Olaus Magnus' 1539 map of Scandinavia, the Baltic Sea, and the North Atlantic, entitled the Carta Marina is a milestone of European cartography. At the time, it was by far the most accurate map of the region that had ever been made. Along with the correct geographic details and placements of human settlements, Magnus covered the map with hundreds of drawings of human history, ethnography, and natural history. Sixteen years later, he published a book expanding on those topics, entitled Historia de gentibus septentrionalibus (History of the Northern Peoples). For the book, he prepared 481 woodcut illustrations (including some duplicates). Of the illustrations, 124 are adapted directly from the map while many others include elements from the map.
Unfortunately, many interesting illustrations from the map didn't make it into the book. We have no way of knowing what they indicate. Other illustrations, prepared for the book, don't always match the text of the chapters they've been paired with. I'm working on a couple of blog posts about strong women in the Historia. While I do that, let me share some of my favorite illustrations.
Before I offer the first illustration, let me make my excuses. Although he was Swedish, Magnus wrote his book in Latin. At the time, there weren't even that many Swedes who wrote and read Swedish, and he was a Catholic priest. I can bludgeon my way through Latin well enough to get the gist of a text, but I'm not going to spend a whole afternoon to get a clean literary translation for the caption to a picture only a few dozen people are going to look at (unless I really like the picture). Next, the good commentary on his illustrations appears to be primarily A) in Swedish and B) not online. I might be horribly wrong in my interpretations of the illustrations. I hope that makes them more fun to look at.
Here are the wolves:
They are sailing eastward across the Baltic south of the island of Gotland and parallel to an ice-bound Polish coast. I believe the indication of ice-bound waters was an innovation of this map. Their eagerly anticipated goal appears to be in the neighborhood of Memel, Prussia, now in Lithuania.
But, are they wolves? I checked all of the illustrations in the Historia looking for boats in the Baltic Sea, both for this story and another. I found another illustration, set farther north in the Baltic Sea, that is intriguing, puzzling, and tragic all at once.

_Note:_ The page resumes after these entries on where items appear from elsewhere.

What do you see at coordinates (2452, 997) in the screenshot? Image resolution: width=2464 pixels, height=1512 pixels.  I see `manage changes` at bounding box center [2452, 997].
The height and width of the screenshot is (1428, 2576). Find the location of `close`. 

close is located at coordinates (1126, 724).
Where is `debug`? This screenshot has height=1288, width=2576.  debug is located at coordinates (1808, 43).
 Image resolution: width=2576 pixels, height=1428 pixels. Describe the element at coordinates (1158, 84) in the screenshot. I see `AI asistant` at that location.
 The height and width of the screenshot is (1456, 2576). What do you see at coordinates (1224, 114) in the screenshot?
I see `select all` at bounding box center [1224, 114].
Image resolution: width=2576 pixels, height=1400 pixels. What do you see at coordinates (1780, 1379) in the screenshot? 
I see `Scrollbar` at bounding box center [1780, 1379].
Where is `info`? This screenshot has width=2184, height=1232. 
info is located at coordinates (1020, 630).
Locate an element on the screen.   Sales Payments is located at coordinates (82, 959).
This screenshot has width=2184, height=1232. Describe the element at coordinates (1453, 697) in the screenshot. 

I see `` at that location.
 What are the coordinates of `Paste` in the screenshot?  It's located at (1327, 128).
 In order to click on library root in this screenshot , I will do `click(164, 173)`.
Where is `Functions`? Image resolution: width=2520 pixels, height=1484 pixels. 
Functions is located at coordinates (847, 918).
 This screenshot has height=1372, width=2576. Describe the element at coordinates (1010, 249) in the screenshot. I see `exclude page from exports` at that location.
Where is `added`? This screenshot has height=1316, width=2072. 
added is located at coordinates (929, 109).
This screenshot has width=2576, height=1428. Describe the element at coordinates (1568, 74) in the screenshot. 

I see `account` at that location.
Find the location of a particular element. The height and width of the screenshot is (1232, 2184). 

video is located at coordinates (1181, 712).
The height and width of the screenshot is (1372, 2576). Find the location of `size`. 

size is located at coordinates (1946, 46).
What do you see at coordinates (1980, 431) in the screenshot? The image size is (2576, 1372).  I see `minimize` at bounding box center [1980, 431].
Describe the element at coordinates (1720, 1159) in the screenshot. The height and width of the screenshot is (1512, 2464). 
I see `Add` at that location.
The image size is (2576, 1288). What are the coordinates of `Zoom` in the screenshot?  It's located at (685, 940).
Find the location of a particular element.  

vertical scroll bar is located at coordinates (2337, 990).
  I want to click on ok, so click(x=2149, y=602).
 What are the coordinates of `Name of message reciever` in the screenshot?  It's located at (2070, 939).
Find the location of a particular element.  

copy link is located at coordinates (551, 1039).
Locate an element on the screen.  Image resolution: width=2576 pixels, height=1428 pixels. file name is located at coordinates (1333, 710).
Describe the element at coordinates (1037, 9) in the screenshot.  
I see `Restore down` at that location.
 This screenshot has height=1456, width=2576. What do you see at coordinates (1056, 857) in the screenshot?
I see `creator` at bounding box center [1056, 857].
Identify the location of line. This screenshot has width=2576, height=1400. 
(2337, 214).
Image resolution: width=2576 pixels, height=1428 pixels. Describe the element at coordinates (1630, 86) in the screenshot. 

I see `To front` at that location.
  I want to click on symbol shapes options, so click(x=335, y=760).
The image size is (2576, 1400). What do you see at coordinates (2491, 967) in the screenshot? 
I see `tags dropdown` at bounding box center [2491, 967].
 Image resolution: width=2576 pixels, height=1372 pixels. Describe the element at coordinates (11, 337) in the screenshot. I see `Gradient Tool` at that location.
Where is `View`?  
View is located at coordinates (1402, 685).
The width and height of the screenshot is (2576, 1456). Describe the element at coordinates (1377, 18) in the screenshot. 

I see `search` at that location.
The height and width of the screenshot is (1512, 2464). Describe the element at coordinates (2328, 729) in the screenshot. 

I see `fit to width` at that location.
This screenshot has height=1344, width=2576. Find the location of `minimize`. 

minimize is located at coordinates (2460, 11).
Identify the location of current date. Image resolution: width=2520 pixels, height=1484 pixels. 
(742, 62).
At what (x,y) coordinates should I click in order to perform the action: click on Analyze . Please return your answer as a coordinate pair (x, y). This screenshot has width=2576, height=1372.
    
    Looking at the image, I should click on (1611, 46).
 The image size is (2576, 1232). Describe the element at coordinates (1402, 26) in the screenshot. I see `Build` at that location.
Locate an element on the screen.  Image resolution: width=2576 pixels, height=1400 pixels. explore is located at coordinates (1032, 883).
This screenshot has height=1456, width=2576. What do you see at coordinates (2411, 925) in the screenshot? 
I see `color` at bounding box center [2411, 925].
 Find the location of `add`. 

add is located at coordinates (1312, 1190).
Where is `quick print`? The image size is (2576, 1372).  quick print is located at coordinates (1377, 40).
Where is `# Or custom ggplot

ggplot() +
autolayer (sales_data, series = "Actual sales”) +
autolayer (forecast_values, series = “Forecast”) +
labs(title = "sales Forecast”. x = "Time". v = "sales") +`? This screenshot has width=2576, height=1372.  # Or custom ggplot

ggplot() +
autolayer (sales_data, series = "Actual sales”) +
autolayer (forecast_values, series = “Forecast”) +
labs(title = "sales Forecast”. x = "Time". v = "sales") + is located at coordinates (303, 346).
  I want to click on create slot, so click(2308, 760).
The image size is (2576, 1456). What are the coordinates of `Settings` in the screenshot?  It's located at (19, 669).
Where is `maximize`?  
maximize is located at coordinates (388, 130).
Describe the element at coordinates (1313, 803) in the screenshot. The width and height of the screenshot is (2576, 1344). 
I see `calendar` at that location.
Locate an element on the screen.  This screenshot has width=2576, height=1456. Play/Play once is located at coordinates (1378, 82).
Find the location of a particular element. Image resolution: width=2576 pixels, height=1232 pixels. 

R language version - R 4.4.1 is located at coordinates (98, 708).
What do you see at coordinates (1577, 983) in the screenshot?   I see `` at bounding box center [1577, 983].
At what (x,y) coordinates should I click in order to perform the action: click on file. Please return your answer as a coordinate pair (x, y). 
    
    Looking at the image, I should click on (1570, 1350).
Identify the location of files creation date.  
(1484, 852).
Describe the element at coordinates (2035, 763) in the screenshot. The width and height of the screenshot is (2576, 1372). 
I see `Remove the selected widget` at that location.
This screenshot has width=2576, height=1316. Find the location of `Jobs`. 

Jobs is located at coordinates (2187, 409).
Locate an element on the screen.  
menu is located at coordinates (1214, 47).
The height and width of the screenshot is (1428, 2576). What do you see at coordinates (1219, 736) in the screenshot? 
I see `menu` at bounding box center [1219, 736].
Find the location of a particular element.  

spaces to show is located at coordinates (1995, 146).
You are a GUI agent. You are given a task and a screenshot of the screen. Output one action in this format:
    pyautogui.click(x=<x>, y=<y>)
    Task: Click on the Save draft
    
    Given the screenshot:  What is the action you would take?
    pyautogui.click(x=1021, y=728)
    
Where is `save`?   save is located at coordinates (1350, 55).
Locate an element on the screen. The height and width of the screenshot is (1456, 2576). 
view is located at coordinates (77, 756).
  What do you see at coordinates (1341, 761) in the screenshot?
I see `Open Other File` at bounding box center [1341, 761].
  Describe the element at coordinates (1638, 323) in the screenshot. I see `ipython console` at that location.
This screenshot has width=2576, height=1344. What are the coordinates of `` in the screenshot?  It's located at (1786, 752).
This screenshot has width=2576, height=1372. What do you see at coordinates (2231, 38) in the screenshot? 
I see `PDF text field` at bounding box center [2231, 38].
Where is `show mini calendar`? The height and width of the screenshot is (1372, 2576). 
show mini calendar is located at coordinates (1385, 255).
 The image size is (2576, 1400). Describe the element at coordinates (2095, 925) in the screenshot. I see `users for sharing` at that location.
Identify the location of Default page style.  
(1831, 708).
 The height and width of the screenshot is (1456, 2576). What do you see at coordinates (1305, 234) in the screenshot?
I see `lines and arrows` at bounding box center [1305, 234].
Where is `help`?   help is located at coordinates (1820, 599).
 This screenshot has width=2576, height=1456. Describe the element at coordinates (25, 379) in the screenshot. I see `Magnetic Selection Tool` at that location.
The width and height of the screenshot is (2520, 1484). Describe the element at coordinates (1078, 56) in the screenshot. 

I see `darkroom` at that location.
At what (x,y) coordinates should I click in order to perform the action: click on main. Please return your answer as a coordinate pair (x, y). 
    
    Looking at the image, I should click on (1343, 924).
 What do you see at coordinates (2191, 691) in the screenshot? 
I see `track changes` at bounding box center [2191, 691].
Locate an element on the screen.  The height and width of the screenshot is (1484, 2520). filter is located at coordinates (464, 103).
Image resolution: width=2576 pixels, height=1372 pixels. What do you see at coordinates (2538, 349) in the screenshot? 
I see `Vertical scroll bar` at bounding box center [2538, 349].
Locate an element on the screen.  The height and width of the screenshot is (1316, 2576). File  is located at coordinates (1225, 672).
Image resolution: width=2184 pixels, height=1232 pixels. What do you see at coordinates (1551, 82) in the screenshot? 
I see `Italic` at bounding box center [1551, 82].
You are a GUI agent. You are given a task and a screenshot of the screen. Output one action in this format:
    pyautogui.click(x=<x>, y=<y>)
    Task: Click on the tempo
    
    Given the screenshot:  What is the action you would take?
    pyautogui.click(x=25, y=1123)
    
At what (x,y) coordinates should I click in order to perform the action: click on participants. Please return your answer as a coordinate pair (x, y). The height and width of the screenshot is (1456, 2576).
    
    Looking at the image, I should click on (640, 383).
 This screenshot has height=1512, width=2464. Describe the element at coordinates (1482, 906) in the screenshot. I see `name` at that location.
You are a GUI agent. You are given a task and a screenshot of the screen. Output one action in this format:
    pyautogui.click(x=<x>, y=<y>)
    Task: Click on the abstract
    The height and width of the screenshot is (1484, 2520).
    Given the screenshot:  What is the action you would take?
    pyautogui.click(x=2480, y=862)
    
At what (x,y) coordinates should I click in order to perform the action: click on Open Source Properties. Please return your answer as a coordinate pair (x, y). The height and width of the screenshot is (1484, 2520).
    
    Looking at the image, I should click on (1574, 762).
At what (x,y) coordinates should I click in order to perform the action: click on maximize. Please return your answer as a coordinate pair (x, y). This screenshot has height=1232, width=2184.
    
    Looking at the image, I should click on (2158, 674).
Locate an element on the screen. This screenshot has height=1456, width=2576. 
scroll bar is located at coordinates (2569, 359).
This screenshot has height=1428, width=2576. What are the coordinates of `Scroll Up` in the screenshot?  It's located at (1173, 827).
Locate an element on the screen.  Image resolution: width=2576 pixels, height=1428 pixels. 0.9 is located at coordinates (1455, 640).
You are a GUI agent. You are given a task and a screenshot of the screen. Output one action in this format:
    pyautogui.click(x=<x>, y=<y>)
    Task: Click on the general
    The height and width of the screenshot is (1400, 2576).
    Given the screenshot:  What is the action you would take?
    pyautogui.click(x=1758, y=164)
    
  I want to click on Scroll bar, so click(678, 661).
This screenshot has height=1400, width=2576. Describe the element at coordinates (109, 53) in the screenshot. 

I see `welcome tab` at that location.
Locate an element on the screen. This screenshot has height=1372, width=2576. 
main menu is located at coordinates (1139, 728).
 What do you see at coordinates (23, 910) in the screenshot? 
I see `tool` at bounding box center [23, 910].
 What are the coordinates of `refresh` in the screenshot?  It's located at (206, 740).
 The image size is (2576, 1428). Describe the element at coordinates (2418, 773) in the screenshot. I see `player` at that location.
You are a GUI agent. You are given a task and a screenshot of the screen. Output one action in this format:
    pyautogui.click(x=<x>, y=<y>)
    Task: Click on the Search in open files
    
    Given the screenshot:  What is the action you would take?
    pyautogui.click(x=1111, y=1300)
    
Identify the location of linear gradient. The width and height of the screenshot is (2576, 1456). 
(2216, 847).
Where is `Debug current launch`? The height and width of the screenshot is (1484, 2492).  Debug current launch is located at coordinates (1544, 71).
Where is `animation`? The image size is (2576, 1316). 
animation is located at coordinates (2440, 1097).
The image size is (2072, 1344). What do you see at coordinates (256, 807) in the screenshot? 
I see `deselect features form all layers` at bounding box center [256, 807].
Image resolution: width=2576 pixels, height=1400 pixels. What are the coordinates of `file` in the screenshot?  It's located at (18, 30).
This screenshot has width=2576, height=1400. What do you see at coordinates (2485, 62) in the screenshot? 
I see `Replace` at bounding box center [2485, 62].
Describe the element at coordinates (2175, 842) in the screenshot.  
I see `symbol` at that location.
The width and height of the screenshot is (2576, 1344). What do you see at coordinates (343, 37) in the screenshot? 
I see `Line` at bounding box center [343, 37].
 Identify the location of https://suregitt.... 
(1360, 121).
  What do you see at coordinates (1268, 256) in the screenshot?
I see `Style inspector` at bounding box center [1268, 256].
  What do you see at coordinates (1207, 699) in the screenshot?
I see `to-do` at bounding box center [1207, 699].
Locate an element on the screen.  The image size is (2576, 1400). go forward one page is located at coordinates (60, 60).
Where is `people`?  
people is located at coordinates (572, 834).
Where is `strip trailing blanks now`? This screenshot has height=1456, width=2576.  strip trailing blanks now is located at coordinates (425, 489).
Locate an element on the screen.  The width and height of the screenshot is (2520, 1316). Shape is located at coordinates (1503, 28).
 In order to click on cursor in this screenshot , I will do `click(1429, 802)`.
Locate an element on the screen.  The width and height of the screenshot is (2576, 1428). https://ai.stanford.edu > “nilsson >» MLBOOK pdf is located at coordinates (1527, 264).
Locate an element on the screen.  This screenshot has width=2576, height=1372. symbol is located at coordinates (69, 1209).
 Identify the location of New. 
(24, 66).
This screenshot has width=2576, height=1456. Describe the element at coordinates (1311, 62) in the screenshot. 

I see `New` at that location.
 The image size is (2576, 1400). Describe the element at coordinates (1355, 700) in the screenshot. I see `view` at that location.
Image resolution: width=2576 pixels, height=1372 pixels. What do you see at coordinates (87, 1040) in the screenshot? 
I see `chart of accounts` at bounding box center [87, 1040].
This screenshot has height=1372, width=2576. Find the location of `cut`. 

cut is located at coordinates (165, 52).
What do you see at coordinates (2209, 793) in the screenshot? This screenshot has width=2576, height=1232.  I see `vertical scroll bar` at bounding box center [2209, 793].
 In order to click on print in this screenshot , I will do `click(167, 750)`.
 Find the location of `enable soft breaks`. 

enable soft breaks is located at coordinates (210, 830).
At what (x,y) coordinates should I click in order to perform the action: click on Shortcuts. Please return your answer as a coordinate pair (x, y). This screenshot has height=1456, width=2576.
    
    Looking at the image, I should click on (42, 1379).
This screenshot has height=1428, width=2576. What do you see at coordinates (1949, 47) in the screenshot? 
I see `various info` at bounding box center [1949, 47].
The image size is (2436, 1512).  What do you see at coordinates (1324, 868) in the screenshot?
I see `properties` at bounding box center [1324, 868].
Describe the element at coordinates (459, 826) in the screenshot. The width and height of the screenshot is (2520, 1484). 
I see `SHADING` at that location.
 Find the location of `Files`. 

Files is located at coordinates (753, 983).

The title of the chapter is "About horses of Sveica and Gothica, why they are preferred to others, and exported." The illustration shows a barefoot man on the shore. Next to him is a large horse. He holds one arm up, with the forefinger extended above the horse. The other arm is extended downward at a tied-up ship full of animals (they resemble my wolves, but are they horses?) who look away from him. Another boat is still at sea in the upper right corner filled with animals that have ears and horns (goats? How many animals are sailing around the Baltic? This question will come up later). The bottom right quarter is filled with a disturbing vignette of two or three horses at sea, trying to climb onto icefloes.
The chapter explains that the horses Sveica and Gothica [the core provinces of Sweden] are in demand for export, but that there is a royal edict against selling warhorses. Do the horse, the man, and the boat full of animals represent an honest trader dividing superior war-quality horses from shamed exportable horses? This is followed by a lot of text demonstrating how much they love their horses, including a poem. He then mentions the lively horses of the island of Oelandiæ (Elandia on the map, Öland in modern Sweden). He says they are lively and ready for action and then something about dancing dogs that I haven't properly translated. In this case, are we looking at a well trained troop of performing animals? The dog/wolves are looking away because they are waiting for their cue. This is not as crazy as it sounds. There will be other animals on boats.
So, who are the sly animals on the boat?
Note: Online you can find many images taken from the less detailed second edition of the Carta Marina. There are only two copies of the first edition that have survived. This is the map I'm using for all my posts. The book, the Historia, was translated and reprinted many times. For my images and my text, I'm using the first, Latin edition from this site. If you write about this, please link and credit carefully.